Insights Into Seismicity Associated With Flexibly Operating Enhanced Geothermal System From Real-Time Distributed Acoustic Sensing

Enhanced Geothermal Systems (EGS) have the capacity to broaden the accessible resource pool for geothermal power generation. Traditionally viewed as a “baseload” resource, their flexible operation might also enable dispatchable load-following generation and long-term energy storage, aligning them with the evolving landscape of decarbonized electricity systems. However, increasing permeability and extracting energy during EGS operations can induce microseismic events; for many prior EGS efforts, some associated seismicity has been observed.

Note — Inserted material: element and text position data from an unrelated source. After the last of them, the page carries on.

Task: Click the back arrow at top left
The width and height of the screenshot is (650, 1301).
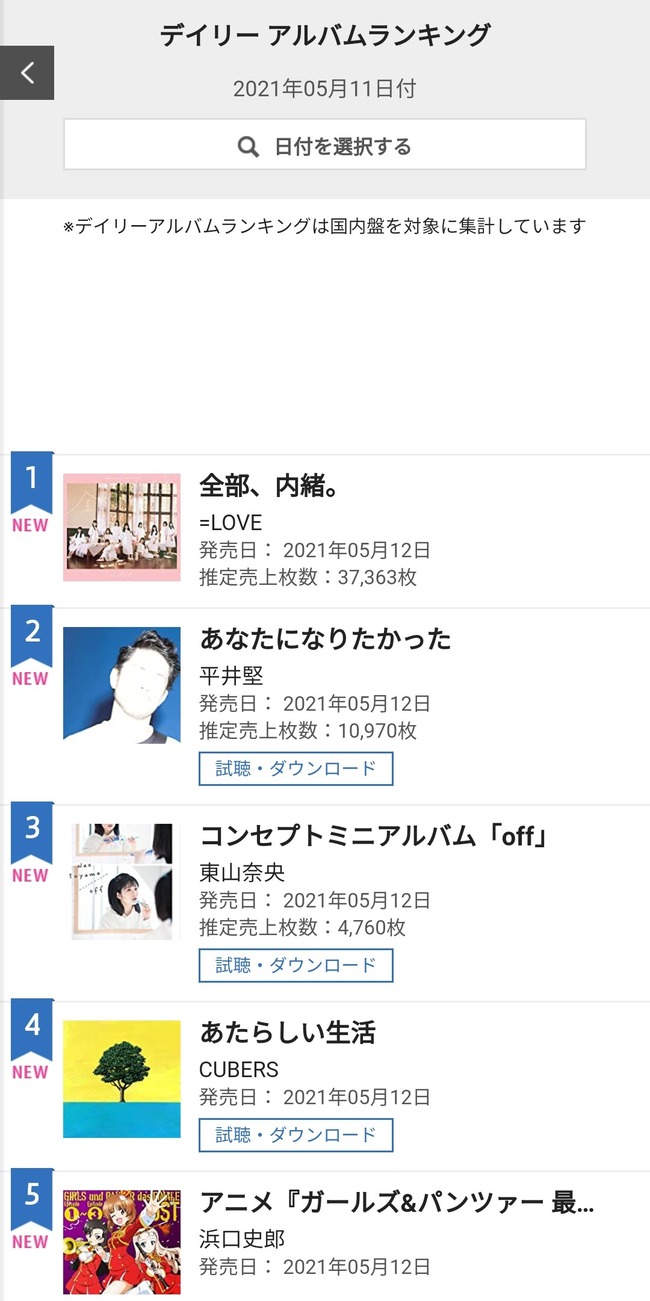Action: tap(26, 72)
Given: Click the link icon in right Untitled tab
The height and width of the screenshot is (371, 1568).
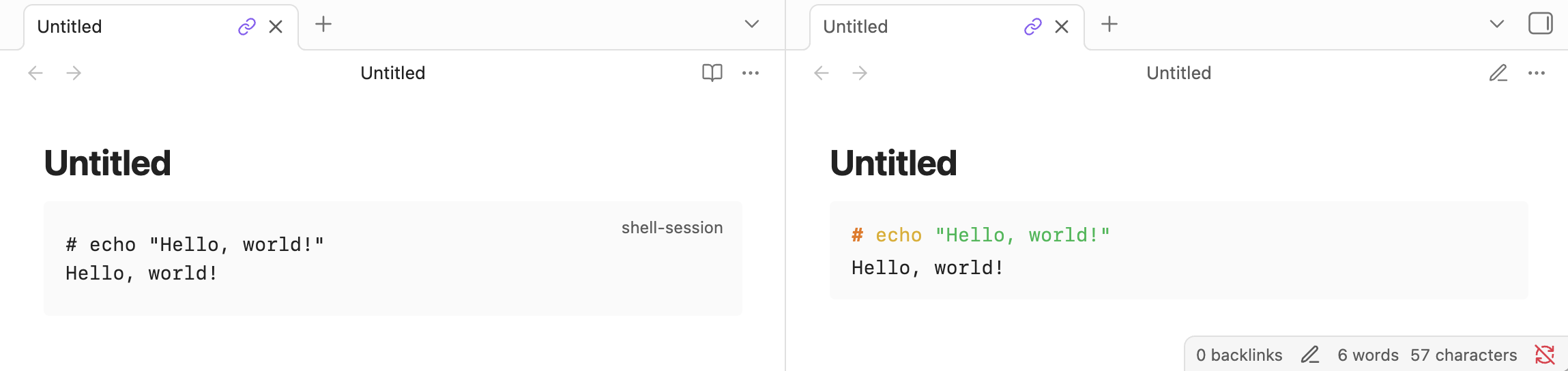Looking at the screenshot, I should pyautogui.click(x=1032, y=27).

While energetically beneficial, the flexibility of EGS operations prompts our inquiry into whether new types of operations will yield previously unseen seismicity patterns. We demonstrate the use of distributed acoustic sensing (DAS) with real-time edge computing to monitor seismicity during a pilot test of a cyclically operated EGS facility at the Blue Mountain geothermal field. Our focus lies in uncovering seismicity insights from the real-time microseismic catalog, particularly during load-following dispatchability tests simulating flexible EGS operation. We find that variations in pore pressure consistently correlate with seismicity, and that controlling pressure cycles during flexible operations appears to constrain microseismic activity during subsequent cycles. The spatio-temporal evolution of microseismic clouds recorded during cyclic injection cycles fits diffusive models over our available observation period. Additionally, seismicity elevation lags behind pore pressure increases, likely due to pressure diffusion to the fracture system boundary. Through real-time monitoring, we offer novel insights into seismicity associated with flexibly operating EGS. Our findings suggest that leveraging DAS and edge computing can inform EGS operations and help mitigate induced seismicity.